» **Assignment**: Below are lines of data. Give the number of them that contain the string "agent", and nothing else.

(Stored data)
BEGIN
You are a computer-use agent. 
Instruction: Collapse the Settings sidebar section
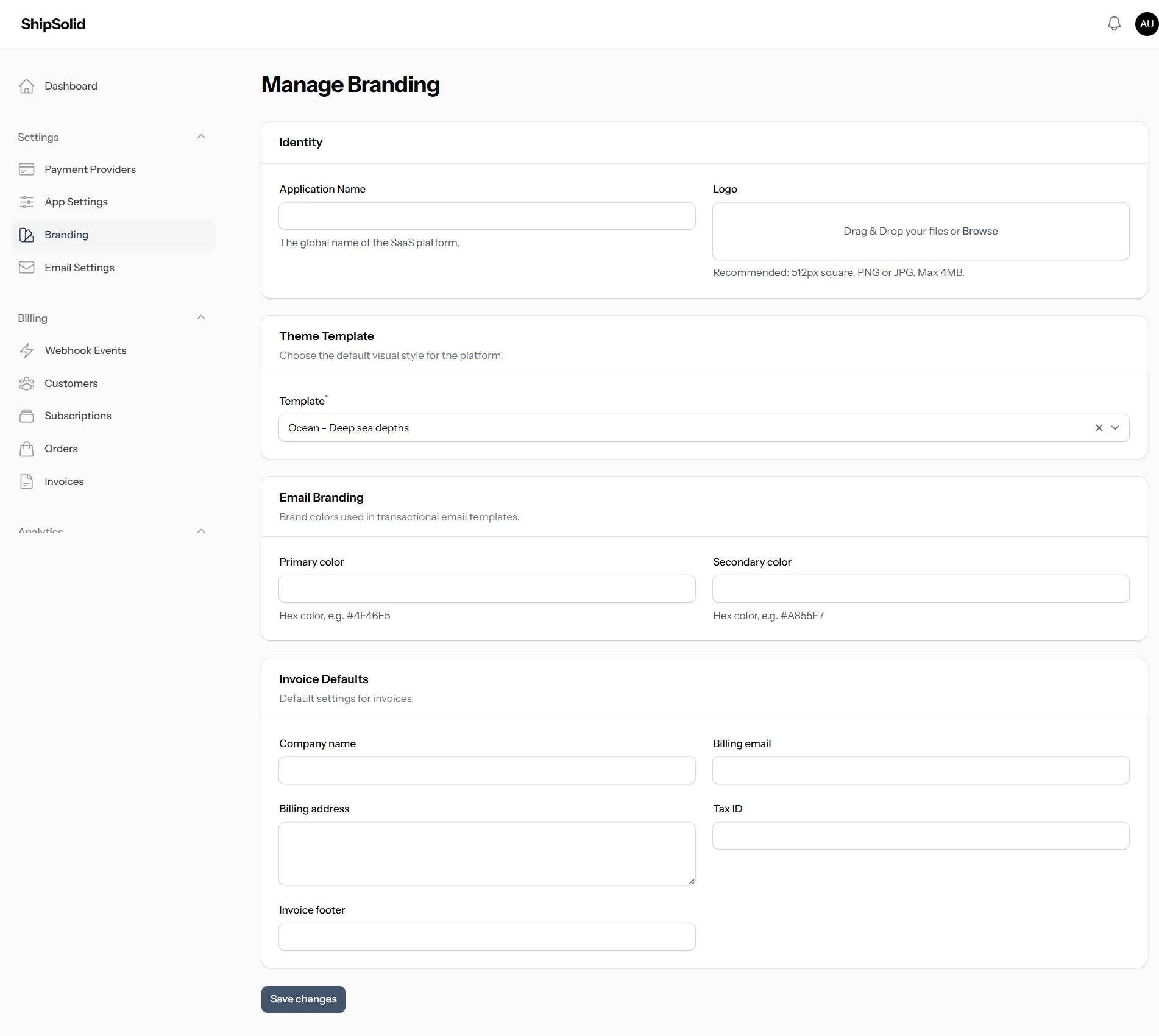[201, 137]
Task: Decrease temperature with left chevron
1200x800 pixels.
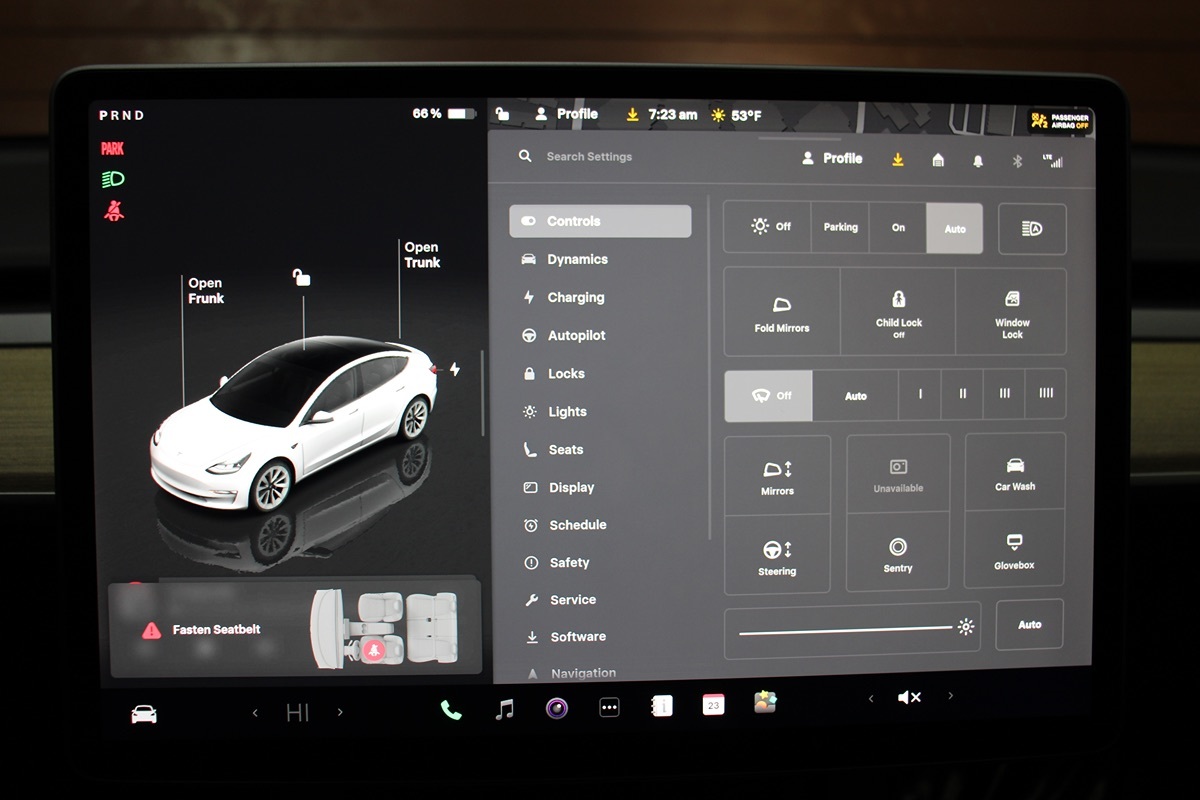Action: pos(255,713)
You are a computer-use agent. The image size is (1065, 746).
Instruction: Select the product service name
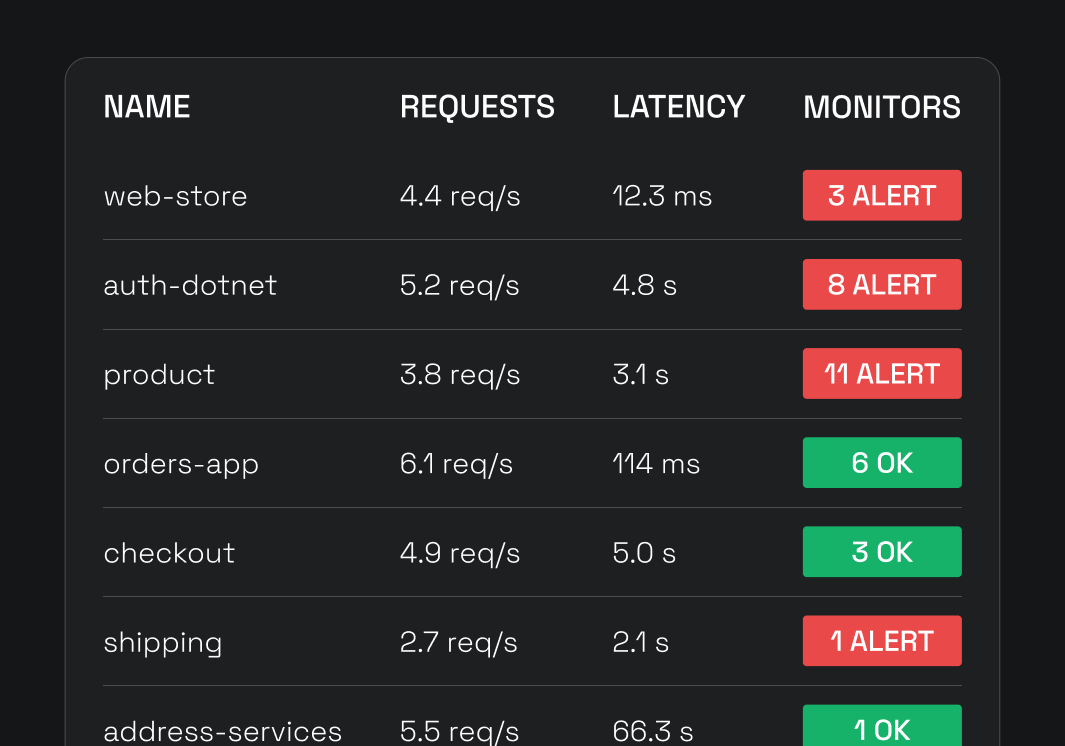(159, 374)
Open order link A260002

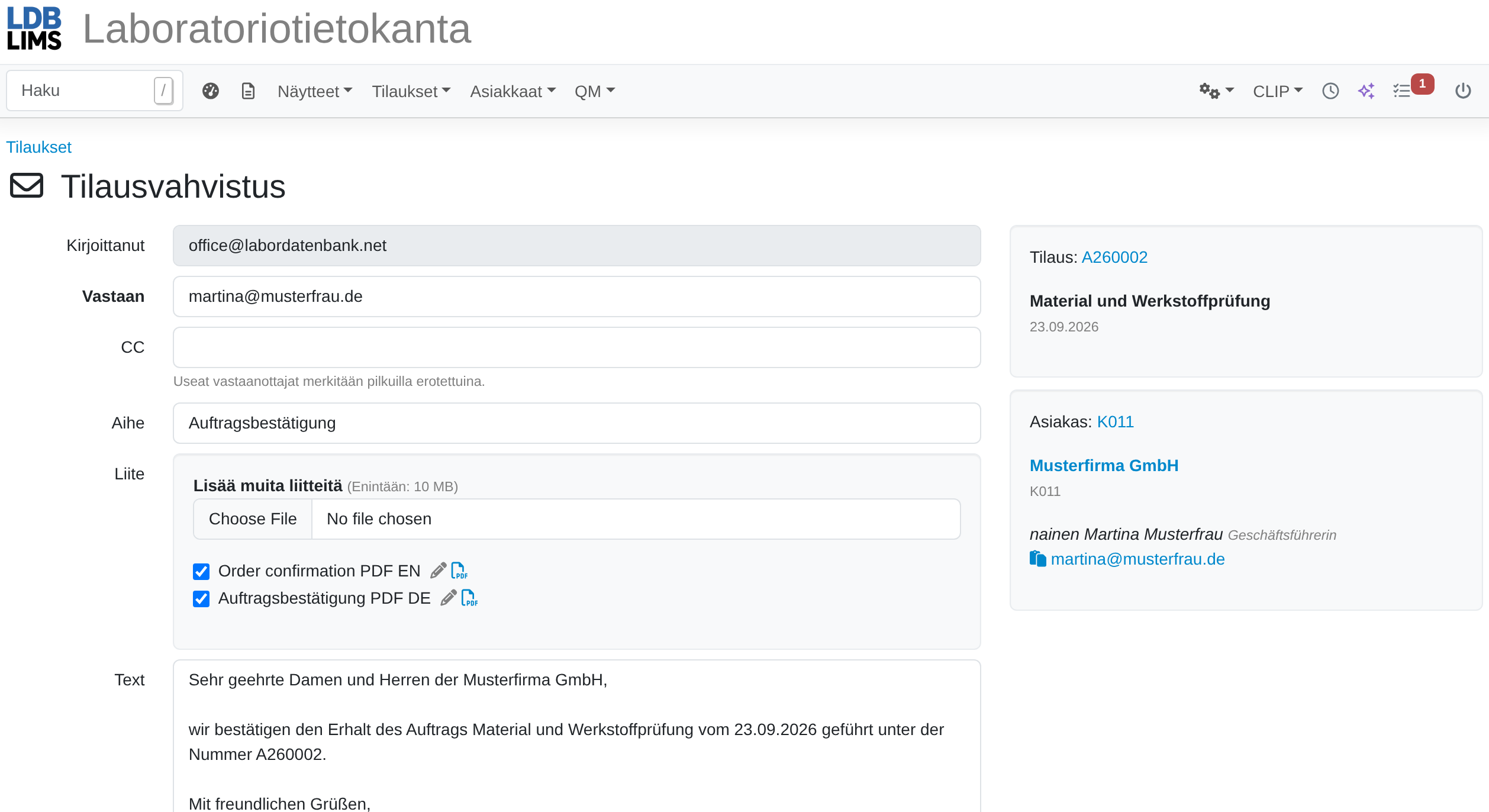click(x=1114, y=257)
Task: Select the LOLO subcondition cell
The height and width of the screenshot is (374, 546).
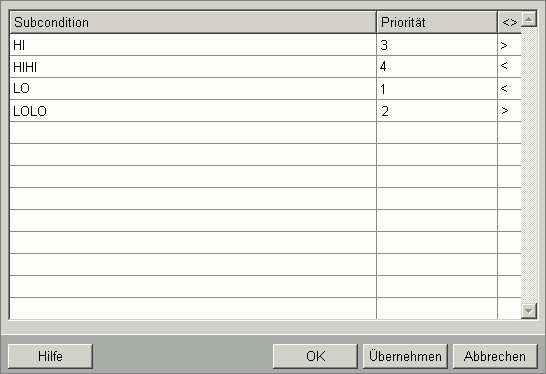Action: point(193,111)
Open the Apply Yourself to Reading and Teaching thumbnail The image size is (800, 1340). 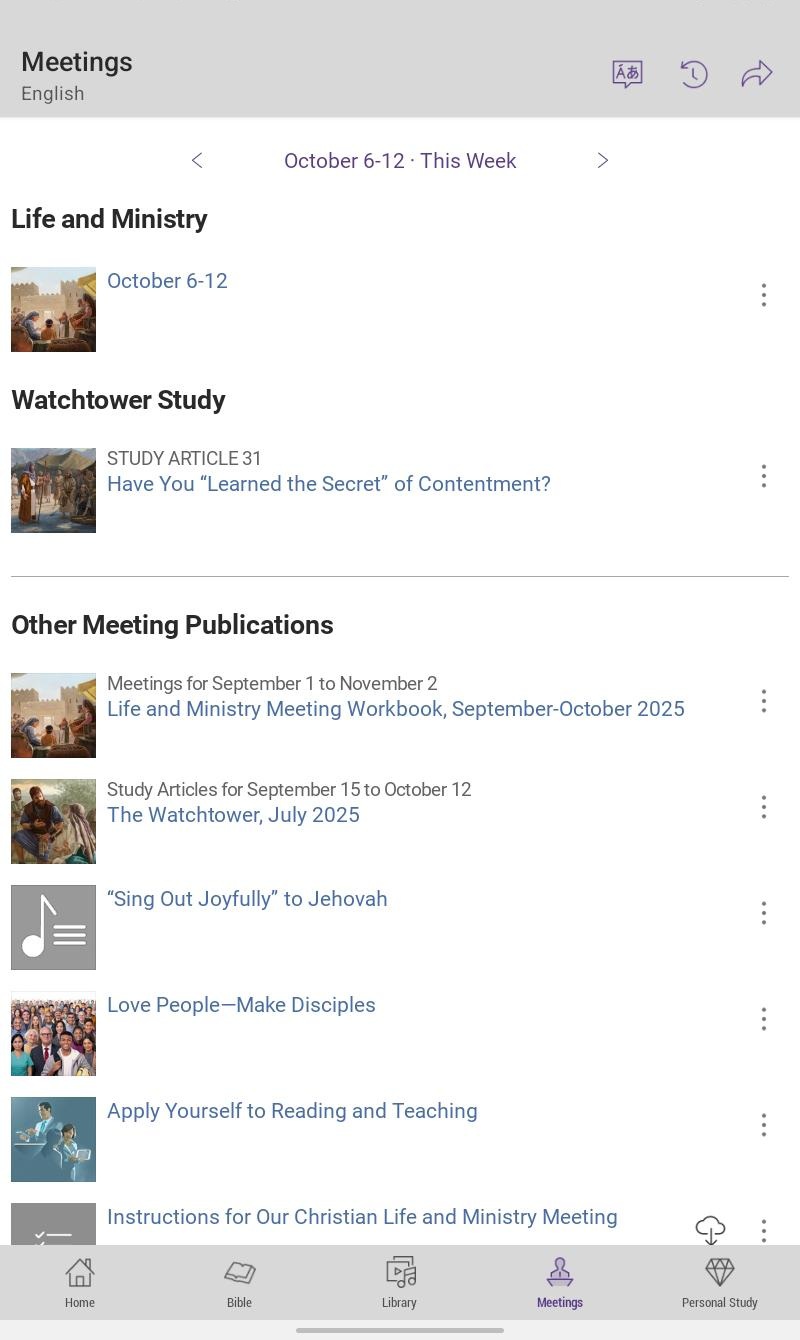pyautogui.click(x=53, y=1139)

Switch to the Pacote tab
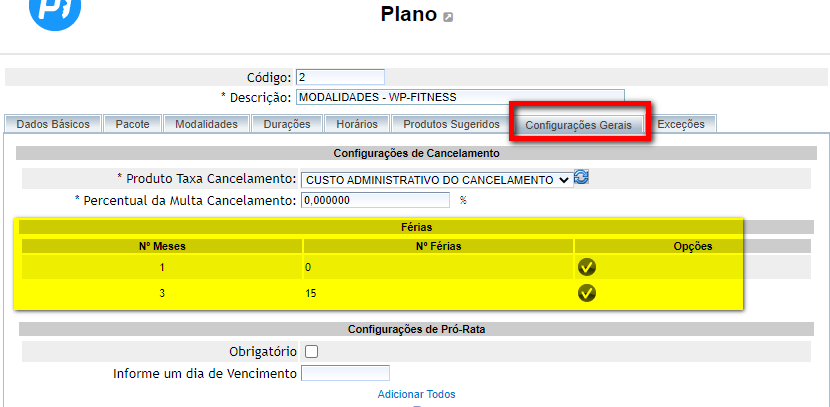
END
» **Task response**: 2